Pixel coordinate grounding data
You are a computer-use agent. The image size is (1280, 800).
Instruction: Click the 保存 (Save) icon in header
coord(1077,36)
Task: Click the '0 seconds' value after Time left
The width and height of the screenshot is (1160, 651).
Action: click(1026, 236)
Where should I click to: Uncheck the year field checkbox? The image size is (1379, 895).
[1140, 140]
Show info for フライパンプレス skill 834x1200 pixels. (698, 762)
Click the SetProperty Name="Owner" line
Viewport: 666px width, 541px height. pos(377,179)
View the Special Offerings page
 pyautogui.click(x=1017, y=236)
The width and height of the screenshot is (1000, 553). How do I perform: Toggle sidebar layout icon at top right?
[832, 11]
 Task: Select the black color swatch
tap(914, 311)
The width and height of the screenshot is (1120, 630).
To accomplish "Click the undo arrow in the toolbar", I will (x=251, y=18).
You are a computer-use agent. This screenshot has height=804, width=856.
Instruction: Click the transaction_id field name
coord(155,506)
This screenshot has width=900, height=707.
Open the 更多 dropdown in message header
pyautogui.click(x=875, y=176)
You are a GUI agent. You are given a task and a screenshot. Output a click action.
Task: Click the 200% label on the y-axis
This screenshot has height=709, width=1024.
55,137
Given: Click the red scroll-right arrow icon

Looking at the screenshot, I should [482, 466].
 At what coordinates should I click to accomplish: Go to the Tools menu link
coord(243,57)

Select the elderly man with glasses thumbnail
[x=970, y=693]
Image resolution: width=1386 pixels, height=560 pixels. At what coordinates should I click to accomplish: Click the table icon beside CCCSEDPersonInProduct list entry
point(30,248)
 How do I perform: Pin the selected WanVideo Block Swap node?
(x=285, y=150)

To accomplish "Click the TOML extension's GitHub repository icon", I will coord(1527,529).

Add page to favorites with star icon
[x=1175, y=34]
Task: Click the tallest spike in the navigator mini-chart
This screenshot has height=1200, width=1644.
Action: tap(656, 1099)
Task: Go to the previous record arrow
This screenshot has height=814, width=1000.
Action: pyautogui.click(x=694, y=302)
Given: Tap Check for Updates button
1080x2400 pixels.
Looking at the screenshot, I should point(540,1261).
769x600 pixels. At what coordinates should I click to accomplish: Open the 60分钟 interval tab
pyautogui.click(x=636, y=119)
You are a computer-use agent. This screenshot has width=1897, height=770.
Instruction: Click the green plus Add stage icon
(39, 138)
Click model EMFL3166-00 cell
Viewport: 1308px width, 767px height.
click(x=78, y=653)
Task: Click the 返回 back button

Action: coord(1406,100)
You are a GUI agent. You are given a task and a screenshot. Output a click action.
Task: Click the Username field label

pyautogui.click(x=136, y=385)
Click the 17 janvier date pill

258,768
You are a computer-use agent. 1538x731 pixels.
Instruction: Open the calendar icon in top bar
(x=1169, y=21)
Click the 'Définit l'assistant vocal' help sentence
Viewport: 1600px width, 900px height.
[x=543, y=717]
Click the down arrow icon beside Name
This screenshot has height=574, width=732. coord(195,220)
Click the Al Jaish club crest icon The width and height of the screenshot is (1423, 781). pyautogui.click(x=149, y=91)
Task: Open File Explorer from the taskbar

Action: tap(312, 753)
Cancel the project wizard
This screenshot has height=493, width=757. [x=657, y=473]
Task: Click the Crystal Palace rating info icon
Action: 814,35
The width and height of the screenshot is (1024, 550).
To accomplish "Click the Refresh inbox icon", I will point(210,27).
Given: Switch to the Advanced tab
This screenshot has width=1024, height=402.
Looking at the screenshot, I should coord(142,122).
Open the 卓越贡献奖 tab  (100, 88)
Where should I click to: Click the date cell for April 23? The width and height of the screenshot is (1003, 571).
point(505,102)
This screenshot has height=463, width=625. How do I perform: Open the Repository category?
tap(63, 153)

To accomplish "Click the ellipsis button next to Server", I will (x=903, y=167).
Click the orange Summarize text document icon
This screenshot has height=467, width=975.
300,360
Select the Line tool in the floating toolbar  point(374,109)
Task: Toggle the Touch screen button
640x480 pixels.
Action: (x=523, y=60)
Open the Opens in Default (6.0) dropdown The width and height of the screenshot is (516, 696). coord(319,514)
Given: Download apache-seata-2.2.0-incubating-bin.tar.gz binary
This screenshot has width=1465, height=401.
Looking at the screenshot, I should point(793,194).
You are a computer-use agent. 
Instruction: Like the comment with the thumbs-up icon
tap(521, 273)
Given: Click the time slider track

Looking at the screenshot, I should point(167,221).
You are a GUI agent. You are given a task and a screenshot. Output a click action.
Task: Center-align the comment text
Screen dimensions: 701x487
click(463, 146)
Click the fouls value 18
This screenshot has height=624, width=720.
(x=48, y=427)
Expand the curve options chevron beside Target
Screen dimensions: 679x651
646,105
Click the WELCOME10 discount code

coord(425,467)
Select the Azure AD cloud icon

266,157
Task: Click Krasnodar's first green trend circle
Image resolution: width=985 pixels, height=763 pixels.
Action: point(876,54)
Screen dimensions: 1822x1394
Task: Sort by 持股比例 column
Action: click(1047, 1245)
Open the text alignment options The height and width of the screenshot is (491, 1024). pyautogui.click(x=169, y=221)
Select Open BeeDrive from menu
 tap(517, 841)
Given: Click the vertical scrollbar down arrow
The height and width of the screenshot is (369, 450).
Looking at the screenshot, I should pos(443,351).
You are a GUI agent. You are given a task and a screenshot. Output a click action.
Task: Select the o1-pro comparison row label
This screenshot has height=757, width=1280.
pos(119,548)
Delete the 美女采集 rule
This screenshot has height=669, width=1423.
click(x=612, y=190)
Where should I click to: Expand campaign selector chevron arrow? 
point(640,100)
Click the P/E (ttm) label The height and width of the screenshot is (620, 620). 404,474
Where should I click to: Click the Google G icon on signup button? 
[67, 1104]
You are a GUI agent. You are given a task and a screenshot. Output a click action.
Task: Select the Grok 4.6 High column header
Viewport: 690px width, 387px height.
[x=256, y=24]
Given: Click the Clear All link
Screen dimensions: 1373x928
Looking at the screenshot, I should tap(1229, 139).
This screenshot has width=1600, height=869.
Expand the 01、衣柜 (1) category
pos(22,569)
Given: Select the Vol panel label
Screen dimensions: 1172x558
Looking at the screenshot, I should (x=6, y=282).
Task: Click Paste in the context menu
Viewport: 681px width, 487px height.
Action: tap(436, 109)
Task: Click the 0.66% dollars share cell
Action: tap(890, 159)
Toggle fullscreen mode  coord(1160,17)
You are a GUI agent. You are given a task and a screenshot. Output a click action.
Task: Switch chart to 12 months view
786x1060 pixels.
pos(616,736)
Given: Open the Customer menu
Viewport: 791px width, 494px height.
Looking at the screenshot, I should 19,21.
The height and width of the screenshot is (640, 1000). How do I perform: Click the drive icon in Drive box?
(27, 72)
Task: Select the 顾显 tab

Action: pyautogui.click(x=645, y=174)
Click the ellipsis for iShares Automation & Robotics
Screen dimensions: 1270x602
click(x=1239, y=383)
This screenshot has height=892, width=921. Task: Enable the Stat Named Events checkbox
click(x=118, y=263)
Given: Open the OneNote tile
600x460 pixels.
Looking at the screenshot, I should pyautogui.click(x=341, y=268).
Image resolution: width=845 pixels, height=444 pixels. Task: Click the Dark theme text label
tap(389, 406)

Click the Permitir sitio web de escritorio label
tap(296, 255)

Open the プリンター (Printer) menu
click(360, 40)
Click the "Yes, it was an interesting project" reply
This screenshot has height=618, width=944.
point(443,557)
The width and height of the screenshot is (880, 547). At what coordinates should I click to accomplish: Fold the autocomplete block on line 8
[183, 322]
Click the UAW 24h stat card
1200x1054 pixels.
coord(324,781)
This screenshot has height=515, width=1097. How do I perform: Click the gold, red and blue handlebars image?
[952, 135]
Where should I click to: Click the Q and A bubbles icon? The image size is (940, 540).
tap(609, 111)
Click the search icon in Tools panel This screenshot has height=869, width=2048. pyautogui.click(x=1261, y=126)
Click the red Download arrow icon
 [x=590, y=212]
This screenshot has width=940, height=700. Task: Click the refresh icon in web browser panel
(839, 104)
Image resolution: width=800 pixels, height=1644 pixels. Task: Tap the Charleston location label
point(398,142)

*WORK TASK*:
Going through the records above line by line, count those that hold the word "toolbar", and answer with the number only.

*COMPLETED TASK*:
2